A first step consists in analysing the pieces of text that are submitted to the semantic space, choosing those that are likely to present certain degree of resemblance. Here, material from the same area of interest should be preferred. The following step addresses the number of factors, which ideally must be from 50 to 300 to produce an accurate outcome. Once the previous is established, a matrix comparison method is performed. At this stage of the process, relevant terms between the two texts are represented in the main matrix. Then, through Singular Value Decomposition (SVD), such matrix is decomposed into three smaller ones, providing the accurate role of each relevant term. To illustrate this, three paragraphs from Hansel and Gretel [37] are used:

• Text 1:Hansel and Gretel are children whose father is a woodcutter. When a great famine settles over the land, the woodcutter's abusive second wife proposes to take the children into the woods and abandon them there, so that she and her husband will not starve.
• Text 2: Hansel and Gretel is the story of two German children whose father is a woodcutter and they discover a house made of confections in the woods near their house. The children are taken into the woods to be abandoned.
• Text 3: Hard by a great forest dwelt a poor wood-cutter with his wife and his two children. The boy was called Hansel and the girl Gretel. He had little to bite and to break, and once, when great dearth fell on the land, he could no longer procure even daily bread so he took them to the woods.

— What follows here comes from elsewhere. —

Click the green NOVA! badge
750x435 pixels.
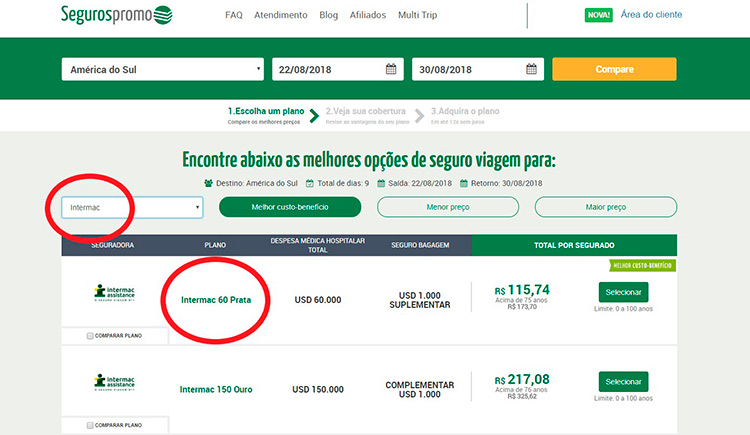tap(598, 15)
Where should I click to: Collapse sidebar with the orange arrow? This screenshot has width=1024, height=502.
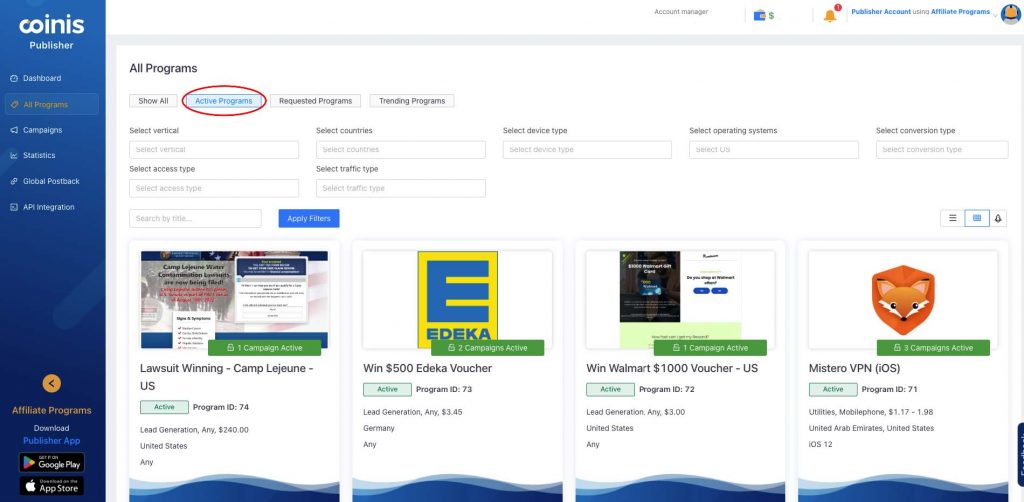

The evaluation of these three texts is provided in the following chart:

Document

Text 1

Text 2

Text 3

Text 1

1

0.74

0.83

Text 2

0.74

1

.84

Text 3

0.83

0.84

1

The results provided by this chart deliver a high level of resemblance between Text 2 and Text 3. Under these conditions, coincidental likeness is very unlikely to occur. In the case of Text 1 and Text 2, the resemblance can still be considered high, however it is not as definitive as the on first case. Ideally, this operation will provide a range between 0 and 1, considering similarity ranges from 0.7 to 1 as too close to be inspirational. [38]

Finally, this method compares two text materials and provides a syntactical analysis through which close resemblance is analysed. Furthermore, this method presents a statistical method that measures similarity between pieces of text, providing a suitable tool to establish whether plagiarism has occurred or not.

3.1 Implementing Latent Semantic Analysis into Technological Legal Devices

As mentioned earlier, legal certainty has become an important requirement in the design of automated generators of text-based works. This provides legal operative compliance by using relevant sections of a work according to the rights contained in its license. If no electronic tag is found the device proceeds to use the work only for inspiration purposes. As is possible to infer, this method implies an adaptation of the behaviour of the device, which is defined by the legal status of the work. Consequently, the combination of legal reasoning and similarity assessment delivers a new and relevant solution to copyright infringement related to the use of literary material by automated creators.

3.1.1 Increasing Legal Certainty: The Potential Implementation of CBR Technology

In order to provide an additional element of certainty, legal cognitive processes are complemented with case-based reasoning technology (CBR). This method provides a reasoning scheme with the capacity to present conclusions from comparing relevant legal cases with the input provided. [39]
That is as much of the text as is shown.